In March 1955, Pickaway left Korea for the last time, carrying troops of the same brigade she transported to Korea on her first trip. During 1957 and 1958, Pickaway made regular deployments to WestPac. During Pickaways 1958 WestPac tour, she took part in "Exercise Blue Star", which was the largest amphibious exercise conducted by Pacific Fleet forces since World War II.

===Vietnam===
After returning from the Far East in August 1963, Pickaway entered the Willamette Iron and Steel Works shipyard at Richmond, California, for Fleet Rehabilitation and Modernization (FRAM). In January 1964, the ship began extensive underway and amphibious training, and in March, departed San Diego for Hawaii, and large scale amphibious "Operation Westwind". On 18 June, she got underway from San Diego for a six-month cruise to the western Pacific. Soon after arriving in Yokosuka, she was ordered to proceed at once to Buckner Bay, Okinawa, to embark a Marine Battalion for transport to Vietnam to help build up American forces after the Gulf of Tonkin Incident.

In March 1965, she participated in the US Pacific Fleet Exercise "Silver Lance". On 24 May 1965, she again bolstered the Allied military effort in Vietnam. On 7 July 1965, together with other elements of Amphibious Squadron 3, Pickaway landed the 2nd Battalion of the 9th Marine Regiment over the beaches of Da Nang, South Vietnam.

During 1966 she participated in Operations "Jackstay", "Osage", "Deckhouse I", "Nathan Hale", "Deck House II", and "Hastings".

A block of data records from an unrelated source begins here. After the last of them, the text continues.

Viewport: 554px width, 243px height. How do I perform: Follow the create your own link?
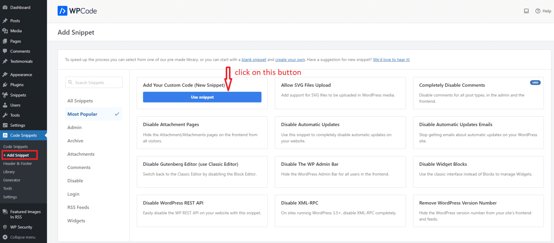pos(290,59)
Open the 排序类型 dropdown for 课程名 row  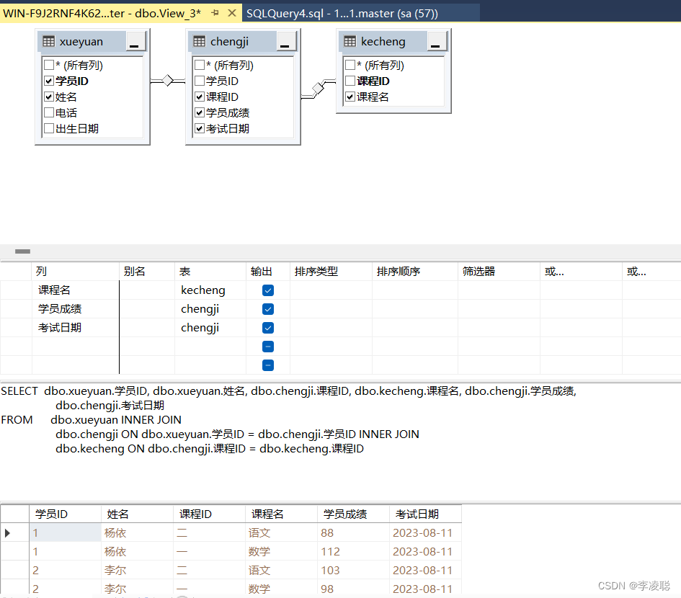tap(331, 290)
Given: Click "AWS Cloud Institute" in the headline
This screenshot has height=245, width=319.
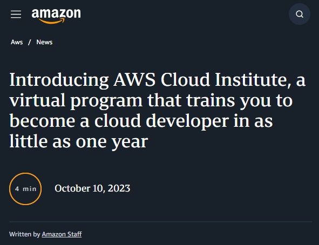Looking at the screenshot, I should [x=200, y=80].
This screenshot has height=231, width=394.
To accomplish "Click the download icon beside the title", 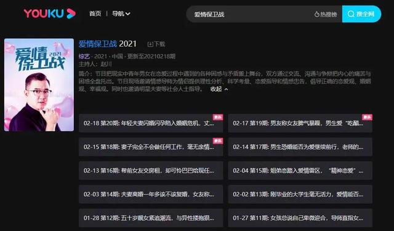I will point(150,44).
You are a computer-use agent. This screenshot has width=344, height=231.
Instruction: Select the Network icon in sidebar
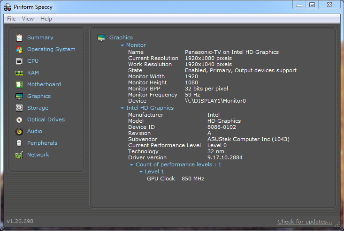click(x=19, y=155)
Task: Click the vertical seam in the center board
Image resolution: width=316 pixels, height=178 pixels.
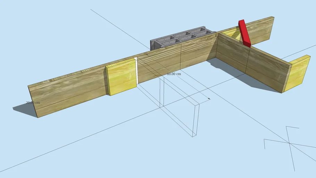Action: (182, 57)
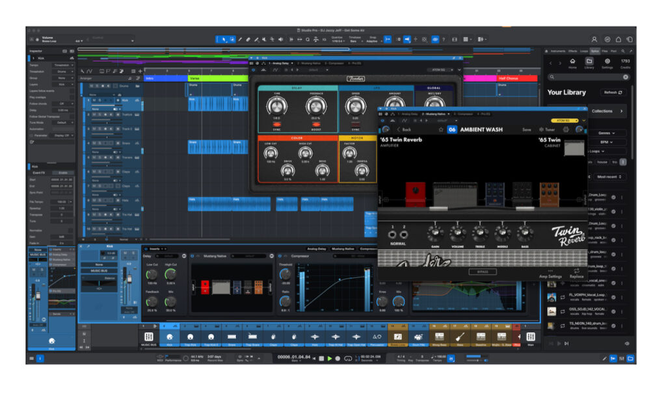
Task: Open the Timebase Bars dropdown
Action: (x=355, y=40)
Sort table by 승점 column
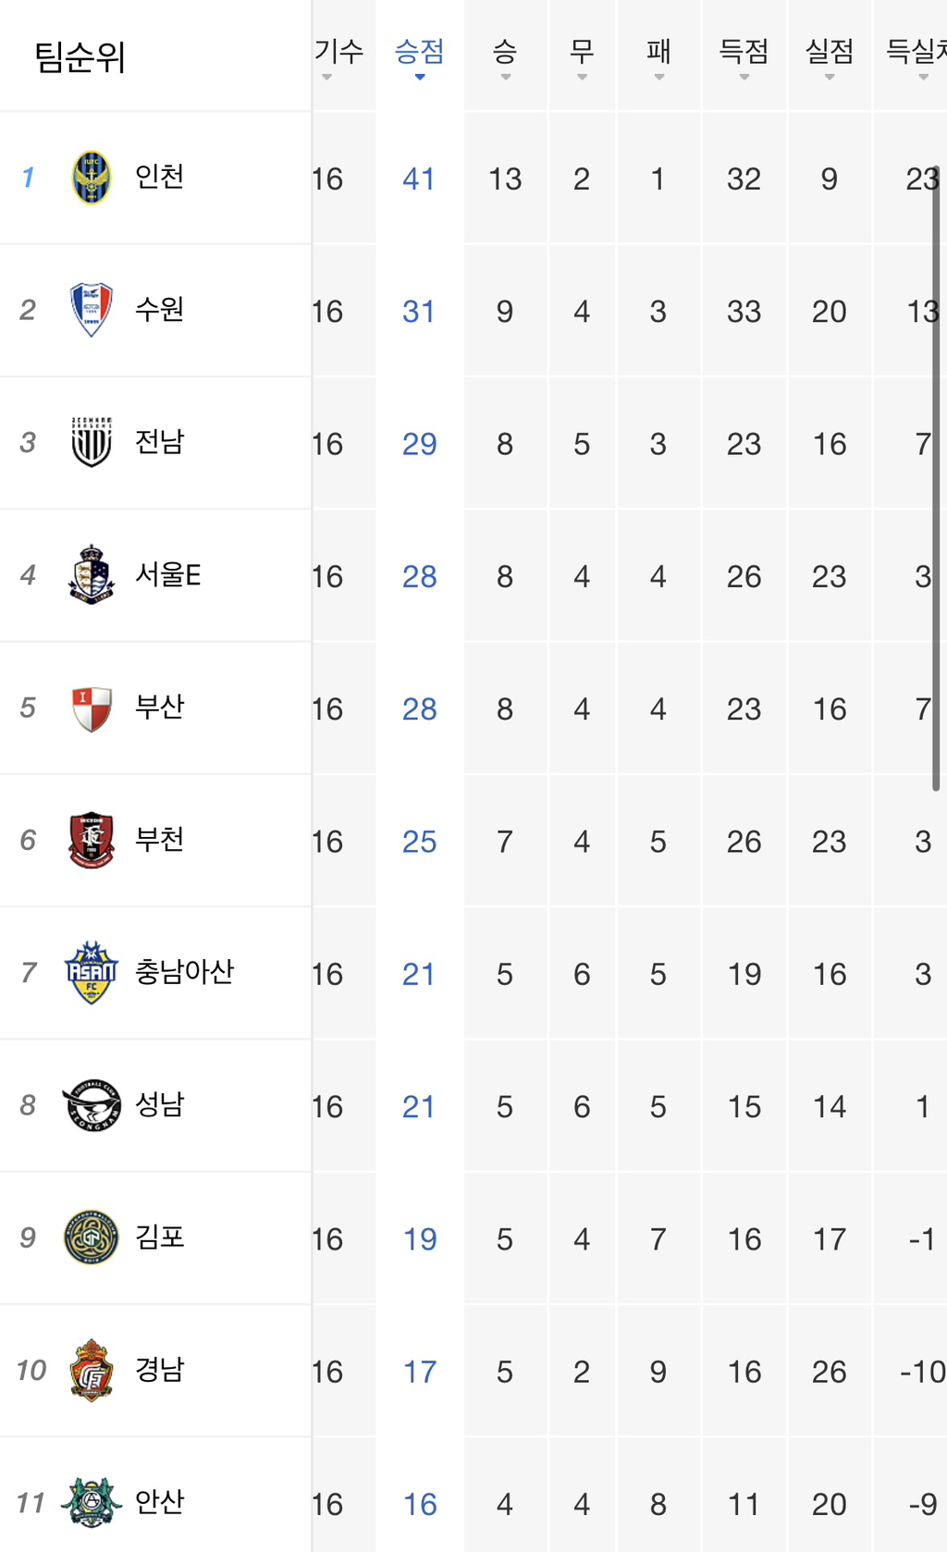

After overhaul and training out of San Diego, Pickaway departed San Diego on 31 May, for the western Pacific and after offloading cargo at Da Nang, proceeded to Manila for participation in the SEATO training exercise "Sea Dog." On 19 October Pickaway replenished at sea in the Tonkin Gulf. Pickaway spent 1968 operating out of San Diego, California.

==Decommissioning==
She was decommissioned 30 January 1970, with delivery to the Maritime Administration (MARAD) 26 August 1970. Pickaway was laid up in the National Defense Reserve Fleet, Suisun Bay Group, Benicia, California. She was struck from the Navy Vessel Register on 1 December 1976.

==Fate==
On 15 February 1980, A. L. Burbank & Co., received Pickaway along with , , and to trade with Moore McCormack Lines, Inc., for SS Mormaccape and SS Mormactrade. She was then sold to Carol Shipping & Trading Corporation, Liberia, who sold her to Kang Hua Enterprise, Kaohsiung, Taiwan, to be scrapped. She was withdrawn from the fleet 26 March 1980.

==Awards==
Pickaway received one battle star for World War II service and six battle stars for Korean War service.